Jesús ha desbloqueado una situación difícil mostrándonos una manera de actuar a la que
no estamos acostumbrados. Nos enseña una pedagogía diferente que quiere ayudar a las
personas a entrar en razón y a repensar las propias actitudes antes de atreverse a emitir
juicios severos contra los otros. El espacio y el tiempo parece que se ensanchan y las
personas recuperan el aliento. Es el Espíritu de Dios que entra en nuestros corazones y
nos ayuda a respirar a su ritmo y, con su aliento, nos hace abandonar antiguos rencores.
Por ello, nos dice también hoy: «¿No recordéis lo de antaño, no penséis en lo antiguo;
mirad que realizo algo nuevo; ya está brotando ¿no lo notáis?» (1ª lectura).
Como en toda relación de amor limpio, las palabras sobran. La mirada, el gesto,
el silencio, la interpelación, han transformado los corazones. Las palabras finales sólo
ayudan al reconocimiento del amor infinito de Dios, como en el sacramento del perdón:
«Mujer, ¿dónde están tus acusadores? ¿ninguno te ha condenado?» Ella contestó:
«Ninguno, Señor». Jesús dijo: «Tampoco yo te condeno. Anda, y en adelante, no
peques más» (Evangelio). El perdón implica la conversión. Es lo que Jesús pide a cambio.

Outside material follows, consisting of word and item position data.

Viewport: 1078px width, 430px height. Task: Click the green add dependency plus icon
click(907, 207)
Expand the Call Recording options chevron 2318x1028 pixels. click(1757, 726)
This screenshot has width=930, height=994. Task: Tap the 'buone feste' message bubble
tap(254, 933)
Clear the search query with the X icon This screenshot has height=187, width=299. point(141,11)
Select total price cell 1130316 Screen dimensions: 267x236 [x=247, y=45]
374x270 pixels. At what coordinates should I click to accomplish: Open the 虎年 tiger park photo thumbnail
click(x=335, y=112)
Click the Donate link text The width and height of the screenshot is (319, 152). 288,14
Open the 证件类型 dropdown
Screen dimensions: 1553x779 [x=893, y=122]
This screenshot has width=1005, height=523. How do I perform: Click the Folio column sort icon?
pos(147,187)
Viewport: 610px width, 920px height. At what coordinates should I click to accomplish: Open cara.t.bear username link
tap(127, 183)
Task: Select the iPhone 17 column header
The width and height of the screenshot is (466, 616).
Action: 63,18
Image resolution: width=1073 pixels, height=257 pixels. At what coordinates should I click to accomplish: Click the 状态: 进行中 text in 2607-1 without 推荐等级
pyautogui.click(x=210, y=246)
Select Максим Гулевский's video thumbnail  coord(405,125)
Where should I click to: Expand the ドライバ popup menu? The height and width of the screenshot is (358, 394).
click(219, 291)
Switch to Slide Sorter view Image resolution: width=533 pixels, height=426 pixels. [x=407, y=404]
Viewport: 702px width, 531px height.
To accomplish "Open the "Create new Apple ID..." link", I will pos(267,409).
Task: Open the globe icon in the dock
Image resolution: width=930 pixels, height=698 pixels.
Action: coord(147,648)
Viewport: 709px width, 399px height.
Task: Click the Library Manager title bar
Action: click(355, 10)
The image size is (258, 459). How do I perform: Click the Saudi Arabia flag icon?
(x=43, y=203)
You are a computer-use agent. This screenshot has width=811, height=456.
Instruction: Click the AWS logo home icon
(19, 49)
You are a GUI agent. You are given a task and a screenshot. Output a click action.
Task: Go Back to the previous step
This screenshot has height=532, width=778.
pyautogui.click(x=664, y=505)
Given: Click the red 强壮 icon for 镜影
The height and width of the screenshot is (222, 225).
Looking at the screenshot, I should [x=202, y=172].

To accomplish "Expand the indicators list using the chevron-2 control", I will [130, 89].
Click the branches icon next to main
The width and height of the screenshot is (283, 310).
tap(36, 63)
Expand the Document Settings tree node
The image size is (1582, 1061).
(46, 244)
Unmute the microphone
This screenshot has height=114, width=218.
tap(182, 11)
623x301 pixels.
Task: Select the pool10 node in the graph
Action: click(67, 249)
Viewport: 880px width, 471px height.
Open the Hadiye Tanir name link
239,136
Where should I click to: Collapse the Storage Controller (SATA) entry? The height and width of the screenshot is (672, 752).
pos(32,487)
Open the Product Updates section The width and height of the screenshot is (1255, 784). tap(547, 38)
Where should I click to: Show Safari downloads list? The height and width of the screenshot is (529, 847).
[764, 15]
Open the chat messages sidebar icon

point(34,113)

Tenemos mucho que aprender. Quizá nos sentimos identificados con todos los
papeles de quienes han entrado en escena. Unas veces nos sentimos acusados,
maltratados, calumniados, como la mujer pecadora; otras veces somos nosotros los
acusadores implacables a gran escala o en pequeños detalles como los maestros de la ley
y los fariseos. Pero sobretodo, intentemos que en muchos momentos nuestra actuación
sea como la de Jesús: mirando a los demás con una mirada limpia, acogedora,
salvadora, que ayude a recuperarlos y los haga felices, porque habrán descubierto que
Alguien les quiere. Nos habremos convertido en «sacramento», en signo visible del
amor de Dios. Así, nuestro seguimiento del Señor nos hará decir como San Pablo: «todo
lo estimo pérdida comparado con la excelencia del conocimiento de Cristo Jesús, mi
Señor» (2ª lectura). En la Eucaristía, este conocimiento se hace encuentro real con Él,
para poder existir en Él. Con Cristo, nuestra vida recupera su verdadera dimensión.